→ **WHAT THE EXERCISE ASKS**
Please output the entries from the line containing "Task: Open 高级设置 advanced settings" through the line containing "The height and" as a numbered list, leaving out blank lines.

→ **EXCERPTED RECORDS**
*****
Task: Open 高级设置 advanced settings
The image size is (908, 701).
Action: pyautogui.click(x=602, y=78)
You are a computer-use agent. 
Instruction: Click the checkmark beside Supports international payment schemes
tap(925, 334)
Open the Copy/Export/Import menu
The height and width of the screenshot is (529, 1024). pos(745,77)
*****
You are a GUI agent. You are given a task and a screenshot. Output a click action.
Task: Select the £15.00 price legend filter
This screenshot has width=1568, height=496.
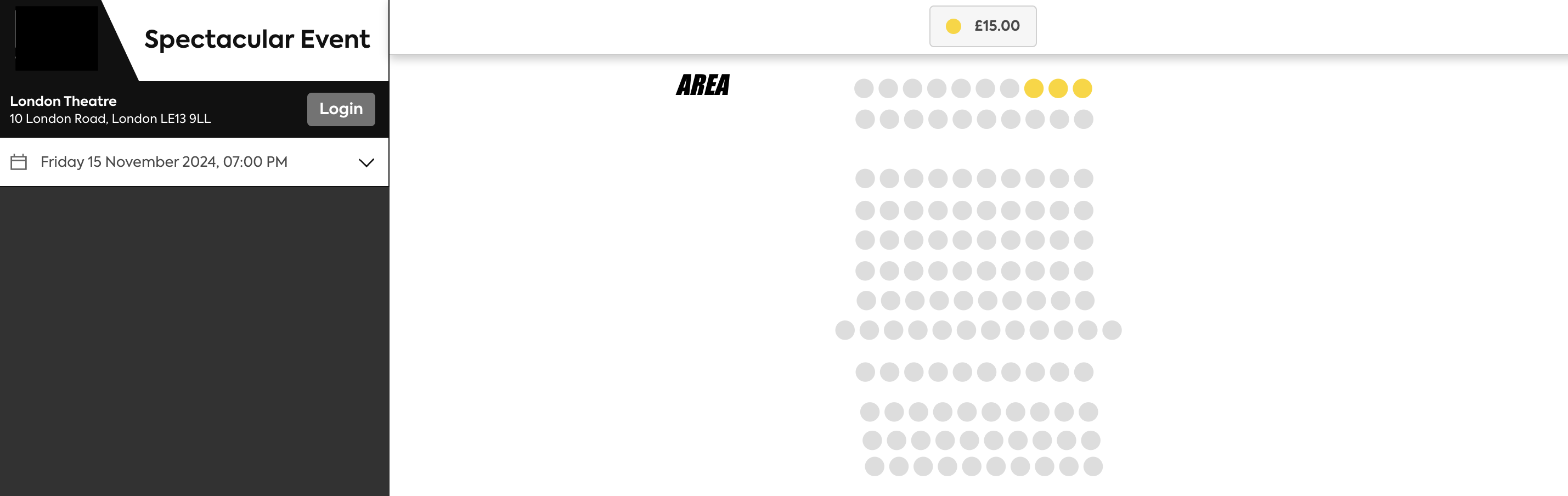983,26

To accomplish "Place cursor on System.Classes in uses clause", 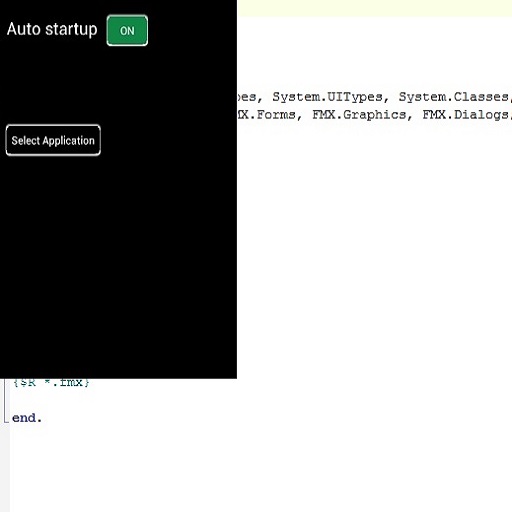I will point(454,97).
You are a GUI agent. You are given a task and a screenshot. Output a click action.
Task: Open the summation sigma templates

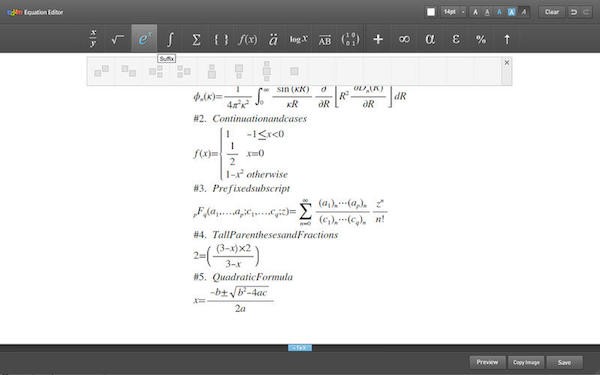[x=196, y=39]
*****
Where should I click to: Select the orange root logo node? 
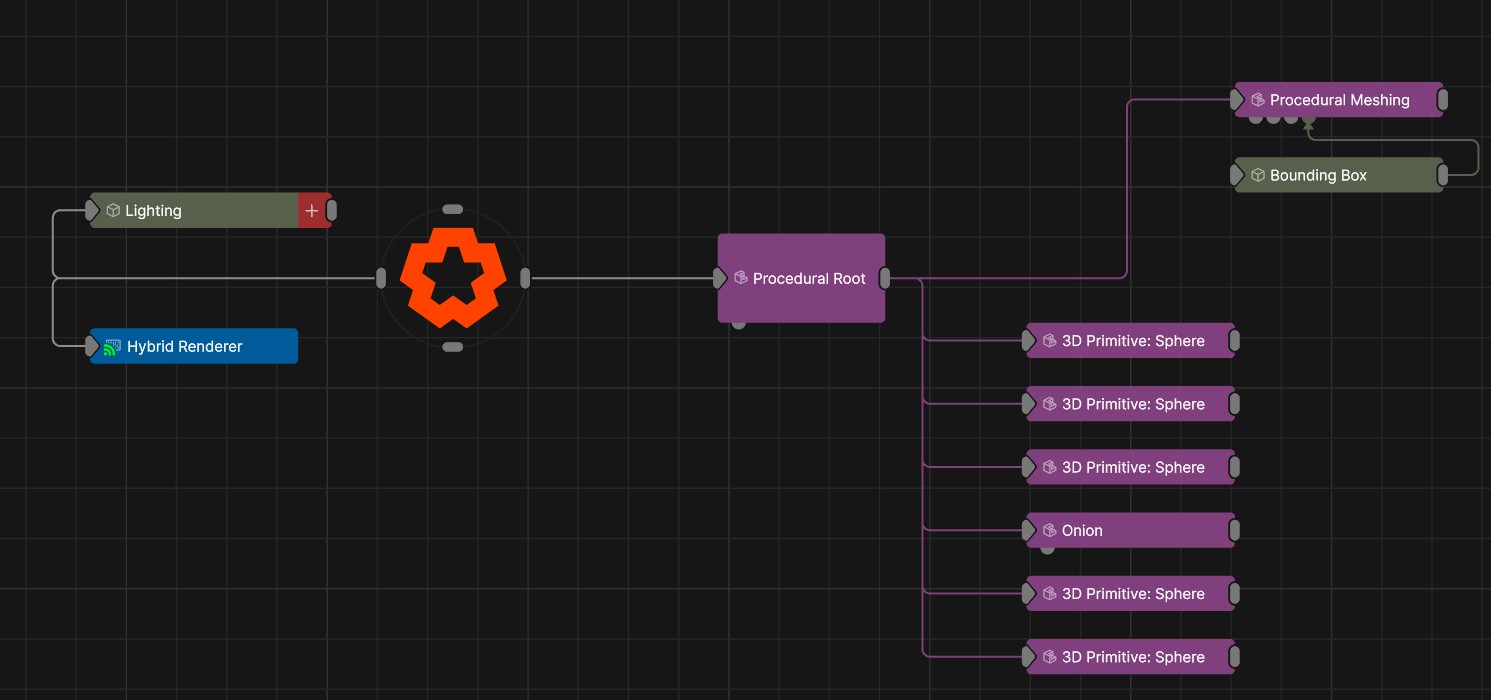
*****
→ **TASK RESULT**
1. Task: Open 高级设置 advanced settings
2. The image size is (908, 701).
3. Action: pyautogui.click(x=602, y=78)
4. You are a computer-use agent. 
5. Instruction: Click the checkmark beside Supports international payment schemes
6. tap(925, 334)
7. Open the Copy/Export/Import menu
8. The height and width of the screenshot is (529, 1024). pos(745,77)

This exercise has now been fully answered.